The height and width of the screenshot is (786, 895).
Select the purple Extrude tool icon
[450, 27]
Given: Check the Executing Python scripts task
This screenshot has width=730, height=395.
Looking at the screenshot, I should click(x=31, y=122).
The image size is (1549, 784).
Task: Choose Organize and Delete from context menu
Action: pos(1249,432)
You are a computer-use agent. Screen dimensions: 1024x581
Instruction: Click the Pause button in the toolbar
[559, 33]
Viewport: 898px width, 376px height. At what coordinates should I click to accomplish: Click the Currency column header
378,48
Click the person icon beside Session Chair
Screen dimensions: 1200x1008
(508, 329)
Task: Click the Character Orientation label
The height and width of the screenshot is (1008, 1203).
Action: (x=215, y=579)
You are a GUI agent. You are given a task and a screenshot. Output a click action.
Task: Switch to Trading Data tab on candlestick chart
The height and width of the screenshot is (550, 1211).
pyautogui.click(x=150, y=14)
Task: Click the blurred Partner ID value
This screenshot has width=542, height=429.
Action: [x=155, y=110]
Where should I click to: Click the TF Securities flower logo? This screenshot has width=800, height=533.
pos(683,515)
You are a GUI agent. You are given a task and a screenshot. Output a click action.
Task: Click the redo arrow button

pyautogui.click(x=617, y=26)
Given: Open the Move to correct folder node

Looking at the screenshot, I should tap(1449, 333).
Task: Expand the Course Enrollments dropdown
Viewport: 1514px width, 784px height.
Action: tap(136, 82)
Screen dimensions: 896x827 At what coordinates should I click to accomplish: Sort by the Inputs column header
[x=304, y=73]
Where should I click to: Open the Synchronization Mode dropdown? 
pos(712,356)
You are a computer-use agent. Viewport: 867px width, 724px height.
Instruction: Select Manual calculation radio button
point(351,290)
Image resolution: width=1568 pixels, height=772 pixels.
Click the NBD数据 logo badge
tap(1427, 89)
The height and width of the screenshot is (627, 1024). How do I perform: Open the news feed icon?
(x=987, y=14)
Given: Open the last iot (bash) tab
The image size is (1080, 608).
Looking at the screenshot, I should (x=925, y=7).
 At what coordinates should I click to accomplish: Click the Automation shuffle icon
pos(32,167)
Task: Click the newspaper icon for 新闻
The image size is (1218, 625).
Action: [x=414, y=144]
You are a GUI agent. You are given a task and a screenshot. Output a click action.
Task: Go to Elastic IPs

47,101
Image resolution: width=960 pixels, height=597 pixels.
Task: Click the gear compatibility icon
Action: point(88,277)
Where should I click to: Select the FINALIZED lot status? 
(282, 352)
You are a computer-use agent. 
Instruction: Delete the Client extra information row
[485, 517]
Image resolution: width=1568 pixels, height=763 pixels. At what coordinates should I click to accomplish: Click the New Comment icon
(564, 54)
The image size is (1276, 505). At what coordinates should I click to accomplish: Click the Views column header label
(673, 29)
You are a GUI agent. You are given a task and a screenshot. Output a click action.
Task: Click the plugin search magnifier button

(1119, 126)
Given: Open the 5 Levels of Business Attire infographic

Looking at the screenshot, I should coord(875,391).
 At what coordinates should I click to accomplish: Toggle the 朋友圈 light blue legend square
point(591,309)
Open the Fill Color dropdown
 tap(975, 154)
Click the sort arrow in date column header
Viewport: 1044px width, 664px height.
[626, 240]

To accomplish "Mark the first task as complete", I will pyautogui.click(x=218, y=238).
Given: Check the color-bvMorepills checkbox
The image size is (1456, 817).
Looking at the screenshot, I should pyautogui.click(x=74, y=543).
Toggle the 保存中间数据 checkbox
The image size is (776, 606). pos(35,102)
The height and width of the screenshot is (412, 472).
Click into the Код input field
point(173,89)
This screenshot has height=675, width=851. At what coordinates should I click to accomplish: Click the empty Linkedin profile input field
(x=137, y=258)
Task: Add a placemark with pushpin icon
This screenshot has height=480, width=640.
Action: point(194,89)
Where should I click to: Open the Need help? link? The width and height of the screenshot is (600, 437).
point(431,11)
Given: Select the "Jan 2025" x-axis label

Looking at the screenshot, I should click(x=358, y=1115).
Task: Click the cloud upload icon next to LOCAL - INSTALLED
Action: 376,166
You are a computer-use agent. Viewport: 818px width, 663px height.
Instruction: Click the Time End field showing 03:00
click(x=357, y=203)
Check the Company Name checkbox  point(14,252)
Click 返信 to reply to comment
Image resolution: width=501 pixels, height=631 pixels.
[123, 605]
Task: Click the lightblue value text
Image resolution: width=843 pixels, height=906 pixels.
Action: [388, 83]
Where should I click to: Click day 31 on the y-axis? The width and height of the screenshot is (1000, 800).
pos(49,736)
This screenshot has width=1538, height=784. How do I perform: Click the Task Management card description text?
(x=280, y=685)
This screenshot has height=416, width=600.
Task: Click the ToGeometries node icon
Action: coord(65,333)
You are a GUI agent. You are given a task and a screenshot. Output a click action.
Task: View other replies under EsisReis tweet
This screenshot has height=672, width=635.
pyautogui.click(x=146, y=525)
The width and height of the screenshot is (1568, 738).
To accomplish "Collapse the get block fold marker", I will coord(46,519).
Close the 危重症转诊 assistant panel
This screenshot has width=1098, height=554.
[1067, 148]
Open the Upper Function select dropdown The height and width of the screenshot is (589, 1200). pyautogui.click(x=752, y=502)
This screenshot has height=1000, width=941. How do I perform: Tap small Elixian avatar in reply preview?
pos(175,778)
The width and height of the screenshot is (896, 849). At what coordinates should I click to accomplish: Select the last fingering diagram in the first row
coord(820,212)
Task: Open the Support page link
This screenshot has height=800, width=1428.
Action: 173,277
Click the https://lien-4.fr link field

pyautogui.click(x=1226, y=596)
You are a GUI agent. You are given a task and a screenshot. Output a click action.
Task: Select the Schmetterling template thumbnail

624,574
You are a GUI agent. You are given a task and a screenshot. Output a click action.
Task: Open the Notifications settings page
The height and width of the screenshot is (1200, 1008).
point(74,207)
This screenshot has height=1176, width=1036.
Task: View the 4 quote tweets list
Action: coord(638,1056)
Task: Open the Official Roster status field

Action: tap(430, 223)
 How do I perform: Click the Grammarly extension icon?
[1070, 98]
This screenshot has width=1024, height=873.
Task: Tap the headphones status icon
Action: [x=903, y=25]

▸ **PROBLEM DETAILS**: What you give back should be exactly the lines of the data above from the line with "Where should I click to: Select" through the line with "Click the sort arrow in date column header", both of those included, and nothing more.

▸ **FINAL ANSWER**:
Where should I click to: Select the FINALIZED lot status? 
(282, 352)
You are a computer-use agent. 
Instruction: Delete the Client extra information row
[485, 517]
Image resolution: width=1568 pixels, height=763 pixels. At what coordinates should I click to accomplish: Click the New Comment icon
(564, 54)
The image size is (1276, 505). At what coordinates should I click to accomplish: Click the Views column header label
(673, 29)
You are a GUI agent. You are given a task and a screenshot. Output a click action.
Task: Click the plugin search magnifier button

(1119, 126)
Given: Open the 5 Levels of Business Attire infographic

Looking at the screenshot, I should coord(875,391).
 At what coordinates should I click to accomplish: Toggle the 朋友圈 light blue legend square
point(591,309)
Open the Fill Color dropdown
 tap(975, 154)
Click the sort arrow in date column header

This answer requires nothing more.